** DATA PROVIDED follows **
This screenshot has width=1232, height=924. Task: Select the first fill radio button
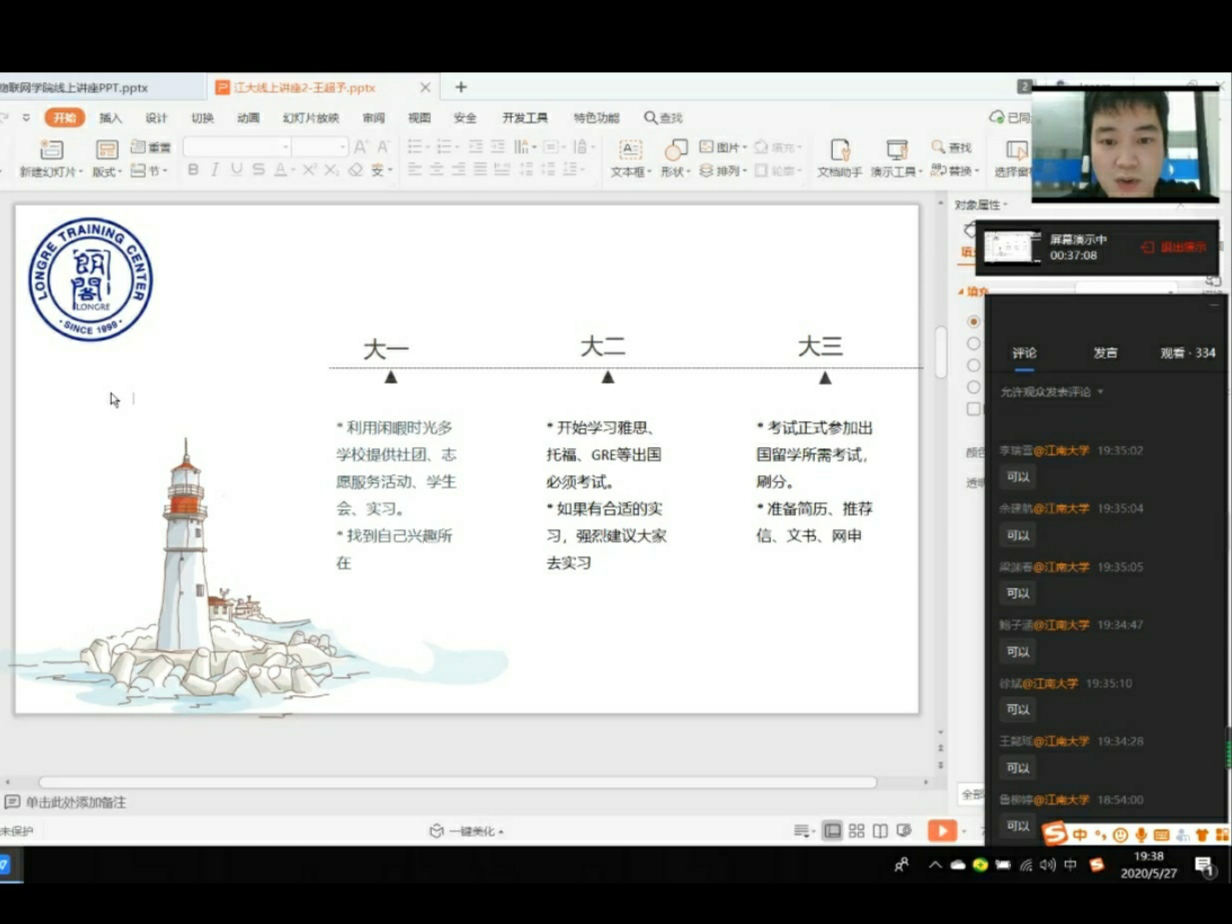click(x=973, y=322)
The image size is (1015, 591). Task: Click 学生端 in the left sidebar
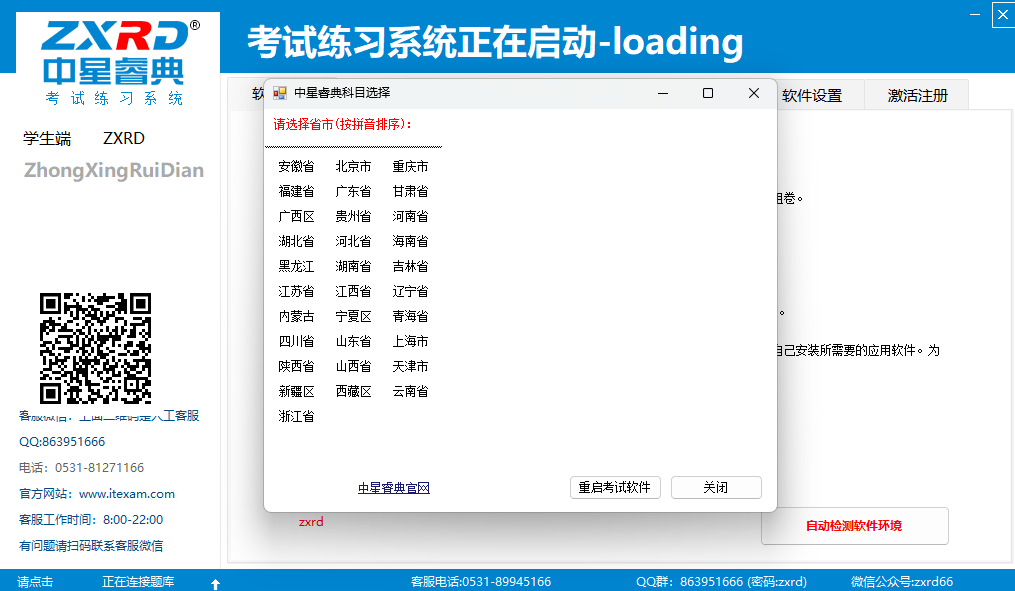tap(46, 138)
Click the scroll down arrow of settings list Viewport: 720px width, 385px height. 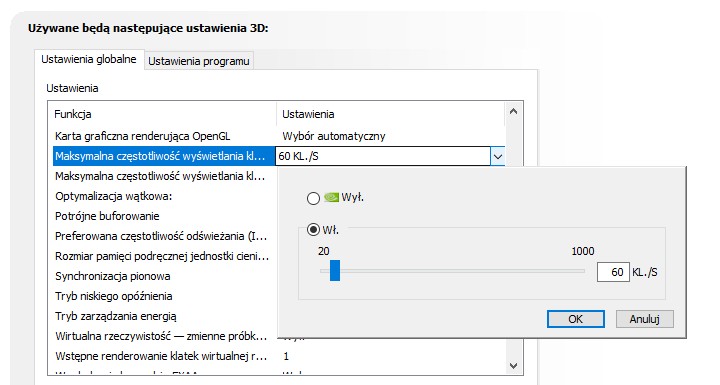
** End of DATA PROVIDED **
• _ABOUT THIS EXERCISE_
Keeping the pictures out, print the entries above exactly as written.

• _SOLUTION_
This screenshot has width=1232, height=924. Task: Select the first fill radio button
click(x=973, y=322)
The image size is (1015, 591). Task: Click 学生端 in the left sidebar
tap(46, 138)
Click the scroll down arrow of settings list Viewport: 720px width, 385px height. 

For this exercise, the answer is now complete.